Serum amyloid A (SAA) is predictive of CVD in humans and causes atherosclerosis in mice. SAA has many proatherogenic effects in vitro. However, HDL, the major carrier of SAA in the circulation, masks these effects. The remodeling of HDL by cholesteryl ester transfer protein (CETP) liberates SAA restoring its proinflammatory activity. Here, we investigated whether deficiency of SAA suppresses the previously described proatherogenic effect of CETP. ApoE-/- mice and apoE-/- mice deficient in the three acute-phase isoforms of SAA (SAA1.1, SAA2.1, and SAA3; “apoE-/- SAA-TKO”) with and without adeno-associated virus-mediated expression of CETP were studied. There was no effect of CETP expression or SAA genotype on plasma lipids or inflammatory markers. Atherosclerotic lesion area in the aortic arch of apoE-/- mice was 5.9 ± 1.2%; CETP expression significantly increased atherosclerosis in apoE-/- mice (13.1 ± 2.2%). However, atherosclerotic lesion area in the aortic arch of apoE-/- SAA-TKO mice (5.1 ± 1.1%) was not significantly increased by CETP expression (6.2 ± 0.9%). The increased atherosclerosis in apoE-/- mice expressing CETP was associated with markedly increased SAA immunostaining in aortic root sections. Thus, SAA augments the atherogenic effects of CETP, which suggests that inhibiting CETP may be of particular benefit in patients with high SAA.
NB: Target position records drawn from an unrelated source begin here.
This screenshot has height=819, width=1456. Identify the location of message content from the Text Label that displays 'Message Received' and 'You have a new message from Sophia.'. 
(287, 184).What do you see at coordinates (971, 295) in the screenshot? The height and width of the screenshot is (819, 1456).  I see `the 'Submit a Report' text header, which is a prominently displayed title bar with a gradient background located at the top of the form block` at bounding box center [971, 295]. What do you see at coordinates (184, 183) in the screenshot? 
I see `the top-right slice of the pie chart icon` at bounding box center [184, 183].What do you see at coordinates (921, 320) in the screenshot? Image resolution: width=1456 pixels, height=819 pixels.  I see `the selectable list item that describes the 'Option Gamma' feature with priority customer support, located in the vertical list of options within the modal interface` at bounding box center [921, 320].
|Journal||Journal of Lipid Research|
|State||Published - May 2023|
Bibliographical noteFunding Information:
The studies were supported with resources and facilities provided by the Centers of Biomedical Research Excellence (COBRE) at the University of Kentucky, which was supported by an Institutional Development Award (IDeA) from the National Institute of General Medical Sciences of the National Institutes of Health under grant number P30 GM127211. The content is solely the responsibility of the authors and does not necessarily represent the official views of the National Institutes of Health.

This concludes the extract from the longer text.